Though with the numbers continuing to rise, it is obvious that our mental health crisis is not a crisis of individuals, but a crisis of our society—our culture. Our culture makes people suffer. This may not even be an illness, but an appropriate response to an empty existence within a failing civilization. Treating individuals alone will never help them. If it does, it will only be because those individuals then change their world.
We live in a world of meaninglessness. We focus on shallow, superficial realities, utterly ignorant of the deeper flowing of life. Distracted by the spectacle of reality television, YouTube, and all the rest; we miss out on what is truly essential. We humans are not meant to live this way—senses bombarded by endless stimulation. Our attention is not meant to be trained solely upon the world of appearances. We have always been dreaming beings: beings of myth, story, imagination, and meaning. While we have always inhabited physical landscapes, those same landscapes were imbued with rich personal and spiritual significance. Now, as we walk through our artificial structures and urban landscapes—we live in a spiritually dead world. The white walls, the cookie-cutter homes hold nothing of significance. They are structures without a story.
When a person works for 40 years at a job that does not stir their heart—what response is there but depression? When a person has to race to keep up with the demands of their work, their bills, their family—what response is there but anxiety? When a person spends most days doing the same monotonous tasks only to find reprieve in a weekend of partying—what response is there but nihilism?
We can judge these people for living obviously unhealthy lifestyles, but can we truly blame them? This is what our culture prepares us for. This is what we are taught to pursue. There is nothing rich or significant towards which we are taught to orient our lives. We are taught that our very existence is the pinnacle of creation.

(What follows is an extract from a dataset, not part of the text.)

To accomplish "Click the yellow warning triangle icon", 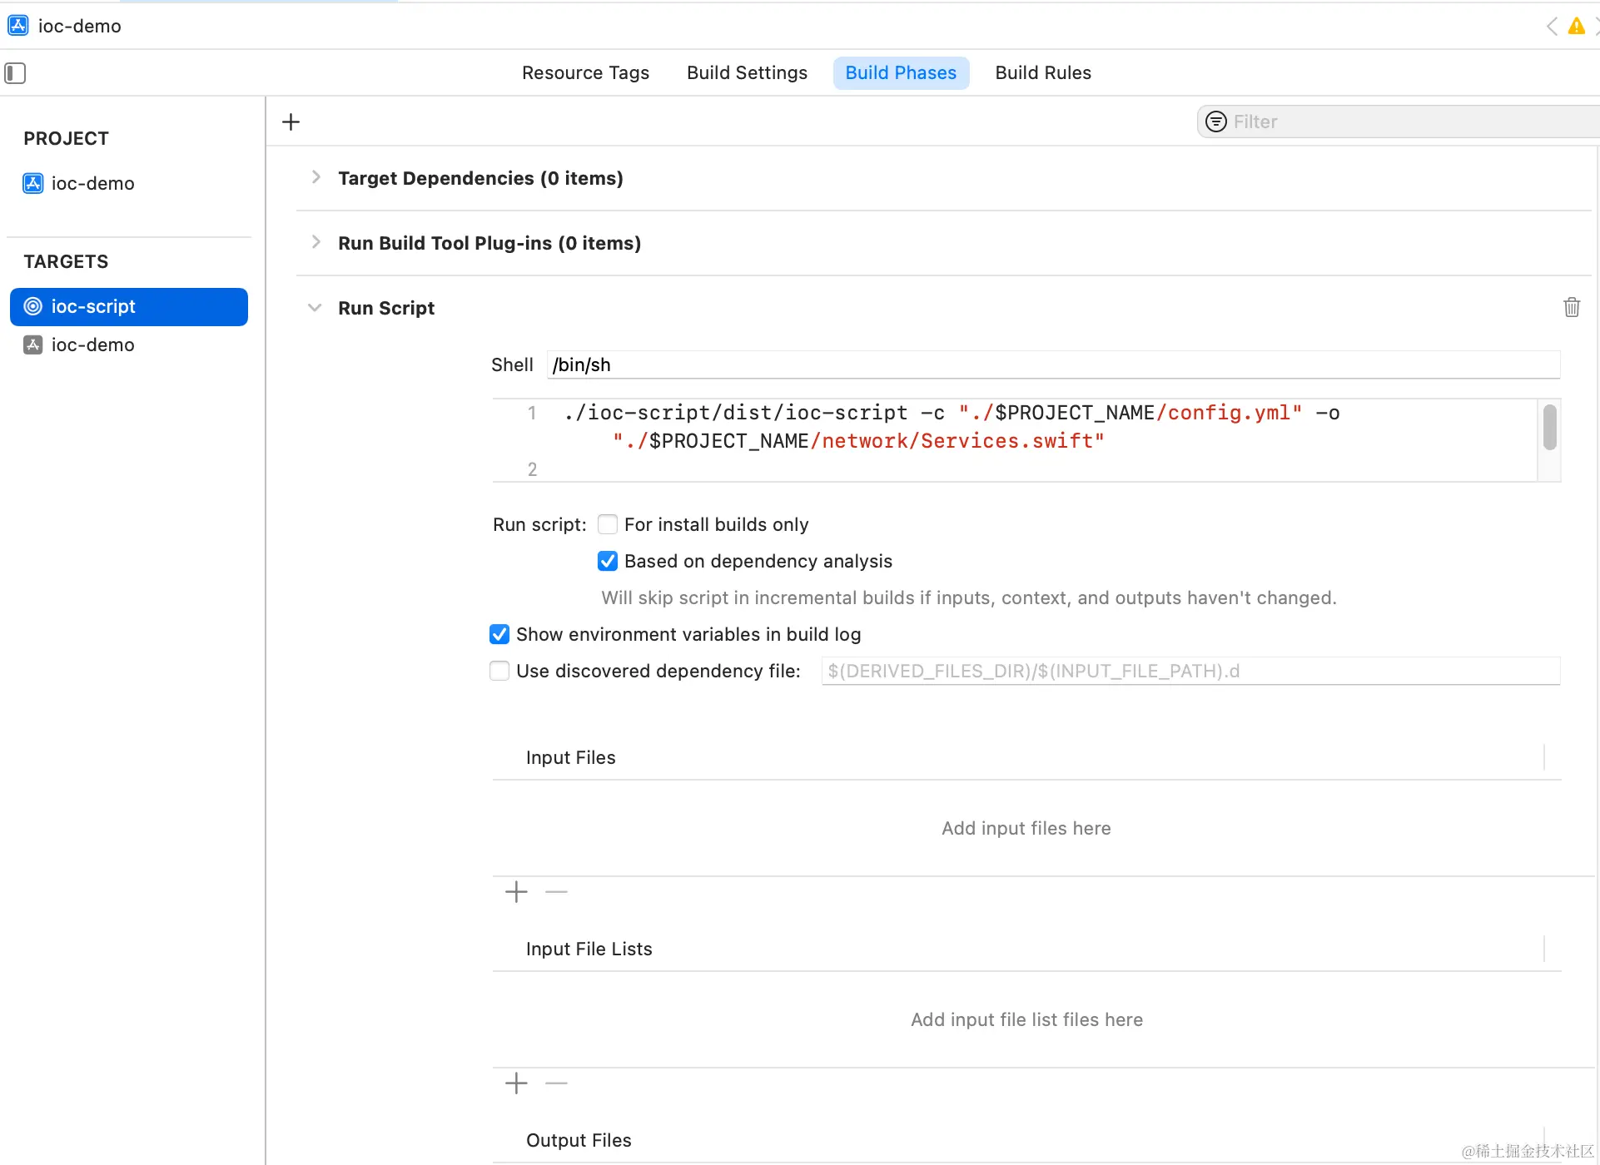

There is no greater purpose. Thus, we worship comfort and security above all else. Our hearts wither, devoid of passion and soul.
What we have been ignoring as a civilization is a realm that is invisible to our eyes, but very real to our minds and our hearts: the world of myth and of story. Not just the myths we hear of angels and demons in a long-distant past, but the myths of our present-day lives as we live them. We are not taught to live within stories of our lives that inspire or fascinate us. We live boring stories with uninteresting outcomes and become disinterested in our very own lives. The Soul of us leaves us and despondency sets in.
I urge you to set down and write down your life story as you know it—not a recounting of the experiences of your past—but the story that you are living today. Focus not on the physical particularities: your job, your location, your achievements. Rather, focus on what is deep and meaningful to you: your art, your passion, your longing, your struggle. What are the thoughts and feelings that stir your heart and inspire your mind? What are the demons and struggles that you are called upon to fight? What is the dream and vision you carry that is truly worth living for? It may be hard to access these things, though I’m sure that they are there. Human history reveals this: we are a storied people.
There were cultures in the past that honored the powerful invisibles of life. In fact, just about all of them have before the modern era. It has only been in our materialist arrogance that we have exiled the rich and imaginative world to the realm of childishness or hollow entertainment. Though, we can resurrect this world. And our ailing hearts demand it.
We can medicate ourselves into submission to combat our anxiety and depression, or we can resurrect our dreams and our longings and make life worth living again. The imagination is calling us. It is up to our choice whether we answer the call.
Do we suffer meaningless lives, devoid of passion or purpose?
Or do we reengage the imaginative realm and become good storytellers again?